Uma grande parte do sucesso e da reputação da Rolex tem assentado na fiabilidade dos seus relógios ao longo das décadas. Através do novo programa, a marca visa o acompanhamento da segunda vida dos seus relógios já a circular no mercado — uma abordagem que se enquadra na filosofia Perpetual, que tem muito a ver com a irrepreensível busca pela qualidade superlativa e com o compromisso a longo prazo. Porque a Rolex vê sempre a médio e a longo prazo, nunca se deixando enredar em tendências imediatistas ou modas que possam desvirtuar os pilares porque sempre se tem regido. E o programa ‘Rolex Certified Pre-Owned’ também é um alerta para que os seus relógios — tanto novos como em segunda mão — sejam apenas adquiridos em agentes oficiais, os únicos autorizados a vender e a fazer a manutenção dos relógios da marca.
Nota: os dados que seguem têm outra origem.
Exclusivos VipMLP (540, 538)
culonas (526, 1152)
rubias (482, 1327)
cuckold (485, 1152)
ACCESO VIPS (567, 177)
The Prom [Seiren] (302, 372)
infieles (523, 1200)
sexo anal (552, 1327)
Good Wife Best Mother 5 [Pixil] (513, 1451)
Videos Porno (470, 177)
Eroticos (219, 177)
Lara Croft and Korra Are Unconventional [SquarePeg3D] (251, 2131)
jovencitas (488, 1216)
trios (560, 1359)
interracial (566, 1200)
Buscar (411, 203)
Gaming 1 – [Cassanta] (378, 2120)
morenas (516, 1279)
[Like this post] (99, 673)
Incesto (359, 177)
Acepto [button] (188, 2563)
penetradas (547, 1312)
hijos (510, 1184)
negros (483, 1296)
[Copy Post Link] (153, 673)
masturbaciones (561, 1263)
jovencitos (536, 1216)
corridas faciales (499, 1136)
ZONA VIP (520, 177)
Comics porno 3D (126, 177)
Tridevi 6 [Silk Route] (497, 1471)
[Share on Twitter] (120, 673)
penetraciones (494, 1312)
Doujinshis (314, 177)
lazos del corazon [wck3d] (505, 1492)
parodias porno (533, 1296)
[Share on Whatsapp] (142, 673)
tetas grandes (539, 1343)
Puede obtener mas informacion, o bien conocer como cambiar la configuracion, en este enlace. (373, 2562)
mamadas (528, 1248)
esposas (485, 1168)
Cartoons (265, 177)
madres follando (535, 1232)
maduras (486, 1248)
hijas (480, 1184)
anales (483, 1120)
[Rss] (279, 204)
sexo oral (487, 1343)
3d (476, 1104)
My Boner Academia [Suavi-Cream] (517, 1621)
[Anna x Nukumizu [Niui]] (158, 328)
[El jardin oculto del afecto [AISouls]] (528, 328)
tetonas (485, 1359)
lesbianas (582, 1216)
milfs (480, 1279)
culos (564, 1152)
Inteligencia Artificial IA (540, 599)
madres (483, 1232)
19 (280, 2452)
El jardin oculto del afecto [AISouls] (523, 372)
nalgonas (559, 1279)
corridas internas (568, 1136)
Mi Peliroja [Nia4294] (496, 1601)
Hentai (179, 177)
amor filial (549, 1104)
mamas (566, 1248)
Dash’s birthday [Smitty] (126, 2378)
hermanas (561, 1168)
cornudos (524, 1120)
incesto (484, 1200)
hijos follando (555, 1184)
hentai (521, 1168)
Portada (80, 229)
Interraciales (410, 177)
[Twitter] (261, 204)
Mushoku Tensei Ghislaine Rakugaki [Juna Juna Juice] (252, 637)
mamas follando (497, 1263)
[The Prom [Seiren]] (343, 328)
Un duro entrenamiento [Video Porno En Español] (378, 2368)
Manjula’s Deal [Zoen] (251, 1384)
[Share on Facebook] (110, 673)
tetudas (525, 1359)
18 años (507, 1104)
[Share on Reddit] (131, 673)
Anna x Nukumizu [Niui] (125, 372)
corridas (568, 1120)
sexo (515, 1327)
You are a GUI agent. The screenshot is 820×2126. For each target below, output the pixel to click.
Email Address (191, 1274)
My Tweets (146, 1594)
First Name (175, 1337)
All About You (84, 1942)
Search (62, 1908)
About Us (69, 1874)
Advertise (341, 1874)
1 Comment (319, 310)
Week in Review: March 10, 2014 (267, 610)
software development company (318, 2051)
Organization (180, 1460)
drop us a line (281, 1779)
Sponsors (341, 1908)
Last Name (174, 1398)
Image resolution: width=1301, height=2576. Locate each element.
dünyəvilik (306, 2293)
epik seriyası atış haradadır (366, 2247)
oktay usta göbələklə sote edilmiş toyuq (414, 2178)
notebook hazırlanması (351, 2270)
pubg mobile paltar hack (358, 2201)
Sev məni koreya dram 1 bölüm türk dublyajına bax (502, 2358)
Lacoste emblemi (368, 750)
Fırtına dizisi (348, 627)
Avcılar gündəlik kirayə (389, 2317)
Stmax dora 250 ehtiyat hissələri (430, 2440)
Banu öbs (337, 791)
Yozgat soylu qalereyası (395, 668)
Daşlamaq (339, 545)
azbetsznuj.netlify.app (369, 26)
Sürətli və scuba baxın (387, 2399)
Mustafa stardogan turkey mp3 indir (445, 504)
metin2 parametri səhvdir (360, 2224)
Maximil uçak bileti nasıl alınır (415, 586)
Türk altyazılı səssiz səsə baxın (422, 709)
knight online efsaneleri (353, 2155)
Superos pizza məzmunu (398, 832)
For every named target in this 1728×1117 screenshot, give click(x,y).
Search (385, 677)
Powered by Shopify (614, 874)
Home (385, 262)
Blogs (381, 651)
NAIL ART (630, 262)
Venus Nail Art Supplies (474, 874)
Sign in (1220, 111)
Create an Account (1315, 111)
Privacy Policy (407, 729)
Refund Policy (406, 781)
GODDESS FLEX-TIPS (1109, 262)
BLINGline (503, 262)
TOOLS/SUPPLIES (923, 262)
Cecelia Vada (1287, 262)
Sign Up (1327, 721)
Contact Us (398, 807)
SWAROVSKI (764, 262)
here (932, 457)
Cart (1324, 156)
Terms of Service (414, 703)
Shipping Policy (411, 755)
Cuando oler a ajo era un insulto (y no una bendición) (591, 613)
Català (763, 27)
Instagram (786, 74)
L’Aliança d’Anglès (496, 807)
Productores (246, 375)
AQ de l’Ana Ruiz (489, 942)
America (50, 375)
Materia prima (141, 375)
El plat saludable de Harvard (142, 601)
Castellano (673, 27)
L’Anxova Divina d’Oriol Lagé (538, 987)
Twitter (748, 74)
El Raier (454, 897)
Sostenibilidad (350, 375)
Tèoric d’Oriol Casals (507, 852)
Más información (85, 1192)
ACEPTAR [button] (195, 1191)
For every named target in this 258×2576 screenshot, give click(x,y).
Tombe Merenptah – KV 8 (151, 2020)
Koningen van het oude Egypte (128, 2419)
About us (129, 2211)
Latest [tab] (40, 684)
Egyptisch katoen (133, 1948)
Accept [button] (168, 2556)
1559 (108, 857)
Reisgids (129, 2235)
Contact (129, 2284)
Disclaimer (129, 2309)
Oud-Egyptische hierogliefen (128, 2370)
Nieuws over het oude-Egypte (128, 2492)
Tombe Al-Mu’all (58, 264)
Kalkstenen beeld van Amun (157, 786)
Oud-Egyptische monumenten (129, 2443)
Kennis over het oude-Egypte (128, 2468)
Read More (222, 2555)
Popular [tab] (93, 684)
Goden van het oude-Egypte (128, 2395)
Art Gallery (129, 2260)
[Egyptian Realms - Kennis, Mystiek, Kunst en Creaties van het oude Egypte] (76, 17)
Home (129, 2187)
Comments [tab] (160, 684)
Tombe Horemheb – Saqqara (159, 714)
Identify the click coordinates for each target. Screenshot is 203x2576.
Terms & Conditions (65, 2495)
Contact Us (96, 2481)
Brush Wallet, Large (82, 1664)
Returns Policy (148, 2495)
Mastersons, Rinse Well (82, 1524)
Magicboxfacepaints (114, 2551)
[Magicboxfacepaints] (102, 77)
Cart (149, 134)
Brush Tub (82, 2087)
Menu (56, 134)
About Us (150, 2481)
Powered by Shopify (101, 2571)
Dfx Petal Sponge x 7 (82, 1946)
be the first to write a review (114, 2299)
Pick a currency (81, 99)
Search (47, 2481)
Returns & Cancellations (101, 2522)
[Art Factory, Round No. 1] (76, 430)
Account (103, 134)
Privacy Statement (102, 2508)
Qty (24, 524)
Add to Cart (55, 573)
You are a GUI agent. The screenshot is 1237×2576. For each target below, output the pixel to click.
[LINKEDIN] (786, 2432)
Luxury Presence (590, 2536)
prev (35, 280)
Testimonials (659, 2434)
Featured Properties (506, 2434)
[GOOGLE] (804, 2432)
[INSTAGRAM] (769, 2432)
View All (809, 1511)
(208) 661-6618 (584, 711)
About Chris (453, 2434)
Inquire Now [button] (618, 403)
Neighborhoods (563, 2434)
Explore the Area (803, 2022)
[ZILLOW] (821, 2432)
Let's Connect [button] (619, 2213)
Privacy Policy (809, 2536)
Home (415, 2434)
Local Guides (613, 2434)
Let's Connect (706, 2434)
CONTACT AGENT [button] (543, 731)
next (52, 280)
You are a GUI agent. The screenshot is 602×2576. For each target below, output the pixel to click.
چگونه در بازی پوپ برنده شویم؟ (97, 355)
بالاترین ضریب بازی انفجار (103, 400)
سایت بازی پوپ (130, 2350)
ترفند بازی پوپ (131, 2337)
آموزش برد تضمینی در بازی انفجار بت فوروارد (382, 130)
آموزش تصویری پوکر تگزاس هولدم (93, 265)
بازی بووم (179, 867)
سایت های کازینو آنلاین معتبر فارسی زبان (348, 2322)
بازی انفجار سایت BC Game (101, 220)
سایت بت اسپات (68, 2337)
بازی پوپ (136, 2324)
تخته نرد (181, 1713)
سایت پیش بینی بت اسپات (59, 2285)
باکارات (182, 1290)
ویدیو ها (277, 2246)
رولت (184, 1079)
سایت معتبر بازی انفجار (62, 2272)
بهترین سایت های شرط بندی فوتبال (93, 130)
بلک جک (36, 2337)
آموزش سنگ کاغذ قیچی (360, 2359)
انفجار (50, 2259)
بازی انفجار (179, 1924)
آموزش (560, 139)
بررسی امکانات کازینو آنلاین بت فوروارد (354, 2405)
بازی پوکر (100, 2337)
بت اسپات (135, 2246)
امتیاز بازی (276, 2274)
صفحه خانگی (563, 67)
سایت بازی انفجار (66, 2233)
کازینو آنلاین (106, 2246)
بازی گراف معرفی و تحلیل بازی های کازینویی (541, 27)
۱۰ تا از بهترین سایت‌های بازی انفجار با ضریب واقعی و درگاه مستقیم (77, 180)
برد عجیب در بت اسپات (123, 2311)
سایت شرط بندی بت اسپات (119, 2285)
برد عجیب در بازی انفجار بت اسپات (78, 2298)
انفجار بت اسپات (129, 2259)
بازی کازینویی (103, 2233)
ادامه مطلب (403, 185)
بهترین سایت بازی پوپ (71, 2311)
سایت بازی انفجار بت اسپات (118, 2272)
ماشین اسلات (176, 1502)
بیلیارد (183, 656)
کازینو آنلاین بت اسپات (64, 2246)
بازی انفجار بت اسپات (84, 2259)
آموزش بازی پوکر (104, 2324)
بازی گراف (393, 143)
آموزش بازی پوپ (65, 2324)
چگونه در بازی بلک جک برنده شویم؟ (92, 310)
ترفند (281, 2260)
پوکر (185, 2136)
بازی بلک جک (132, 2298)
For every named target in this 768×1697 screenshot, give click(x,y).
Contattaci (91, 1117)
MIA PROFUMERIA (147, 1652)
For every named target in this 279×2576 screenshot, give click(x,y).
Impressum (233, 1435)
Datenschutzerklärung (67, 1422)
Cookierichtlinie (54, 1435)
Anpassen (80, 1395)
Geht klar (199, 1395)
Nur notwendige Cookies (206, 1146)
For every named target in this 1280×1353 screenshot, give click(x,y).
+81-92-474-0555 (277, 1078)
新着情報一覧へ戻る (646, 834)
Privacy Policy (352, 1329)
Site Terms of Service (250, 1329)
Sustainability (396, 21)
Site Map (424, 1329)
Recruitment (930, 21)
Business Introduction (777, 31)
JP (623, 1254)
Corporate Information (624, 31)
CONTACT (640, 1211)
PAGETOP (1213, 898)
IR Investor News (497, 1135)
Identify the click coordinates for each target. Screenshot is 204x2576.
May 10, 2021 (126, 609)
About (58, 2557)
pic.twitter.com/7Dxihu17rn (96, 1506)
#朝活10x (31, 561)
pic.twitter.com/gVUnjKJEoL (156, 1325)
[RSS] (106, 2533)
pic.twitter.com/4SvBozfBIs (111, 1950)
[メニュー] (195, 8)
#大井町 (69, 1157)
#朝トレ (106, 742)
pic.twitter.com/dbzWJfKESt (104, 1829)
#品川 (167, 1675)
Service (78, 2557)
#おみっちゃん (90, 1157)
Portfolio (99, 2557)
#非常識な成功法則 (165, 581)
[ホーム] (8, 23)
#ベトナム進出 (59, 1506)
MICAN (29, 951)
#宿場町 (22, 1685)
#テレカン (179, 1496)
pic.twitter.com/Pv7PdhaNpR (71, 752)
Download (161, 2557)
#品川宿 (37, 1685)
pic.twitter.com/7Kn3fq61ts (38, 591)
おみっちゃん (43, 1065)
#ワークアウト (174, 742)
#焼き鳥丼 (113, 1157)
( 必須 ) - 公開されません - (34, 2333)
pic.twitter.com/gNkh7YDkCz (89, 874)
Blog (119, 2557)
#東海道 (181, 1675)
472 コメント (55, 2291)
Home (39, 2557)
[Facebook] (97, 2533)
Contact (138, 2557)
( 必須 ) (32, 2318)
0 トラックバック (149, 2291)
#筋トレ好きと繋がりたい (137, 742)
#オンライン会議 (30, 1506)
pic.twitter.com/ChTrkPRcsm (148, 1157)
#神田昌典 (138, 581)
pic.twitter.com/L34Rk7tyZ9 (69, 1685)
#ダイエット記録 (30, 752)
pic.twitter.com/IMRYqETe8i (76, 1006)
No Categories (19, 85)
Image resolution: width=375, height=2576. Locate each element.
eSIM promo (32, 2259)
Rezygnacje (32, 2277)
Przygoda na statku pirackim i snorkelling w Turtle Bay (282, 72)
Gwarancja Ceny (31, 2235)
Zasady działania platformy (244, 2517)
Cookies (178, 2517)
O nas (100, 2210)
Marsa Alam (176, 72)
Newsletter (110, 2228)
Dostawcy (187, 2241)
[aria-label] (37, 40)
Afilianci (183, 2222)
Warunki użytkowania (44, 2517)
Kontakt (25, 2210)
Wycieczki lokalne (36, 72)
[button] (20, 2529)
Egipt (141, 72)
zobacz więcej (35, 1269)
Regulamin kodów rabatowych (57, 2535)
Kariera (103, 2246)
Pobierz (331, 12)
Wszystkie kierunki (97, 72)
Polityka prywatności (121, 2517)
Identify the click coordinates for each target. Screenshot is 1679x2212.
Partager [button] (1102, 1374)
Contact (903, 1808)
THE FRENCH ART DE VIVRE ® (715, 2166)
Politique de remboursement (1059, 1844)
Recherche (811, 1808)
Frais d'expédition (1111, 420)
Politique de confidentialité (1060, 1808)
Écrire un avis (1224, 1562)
Graças à sua competência e know-how técnico especificamente desenvolvidos em parceria com a Rolex, os distribuidores asseguram o bom funcionamento de cada um dos relógios ao longo dos anos. E somente a rede oficial Rolex pode oferecer essas garantias. A mão de ferro com que a Rolex tem gerido o seu negócio e defendido o seu estatuto é uma das razões porque a marca é uma das mais valorizadas do planeta, daí se percebendo as medidas draconianas que emprega no combate à contrafação e uso indevido do seu nome. Dura Lex, Sed Rolex!
A Rolex não foi a primeira marca a optar pela via da certificação dos seus relógios em segunda mão — a Linde Werdelin terá sido a primeira, seguindo-se-lhe depois marcas de grande valorização como a Audemars Piguet e a Richard Mille. Mas, atendendo aos números de produção anual e à própria dimensão da marca, a Rolex precisou de mais tempo para avançar com o seu próprio programa. Como, aliás, já se verifica no mercado dos automóveis de luxo: escuderias de prestigio como a Posche, Ferrari, Mercedes e BMW, entre outras, também já desenvolveram programas semelhantes e mesmo com variantes relacionadas com viaturas vintage das respetivas marcas.
Há muita gente a ganhar muito dinheiro com a Rolex, uns de maneira mais pertinente do que outros. Isso não vai deixar de acontecer: os ‘flippers’ (gente que beneficia do acesso privilegiado a relógios através de listas de espera para vendê-los como novos com lucro substancial) continuarão a existir, tal como continuarão a vender-se Rolexes nas lojas ou sites pre-owned. Mas o cenário muda de figura e os relógios certificados serão claramente mais apetecidos. E a Rolex também não vai controlar o preço dos seus relógios com certificação ‘Rolex Certified Pre-Owned’, porque o preço vai ser o do mercado — e um mesmo agente oficial poderá mesmo vender relógios usados mais caros do que o equivalente modelo novo. Mas vai controlar melhor o mercado, acompanhar o destino de mais relógios seus e garantir o serviço de assistência/revisão.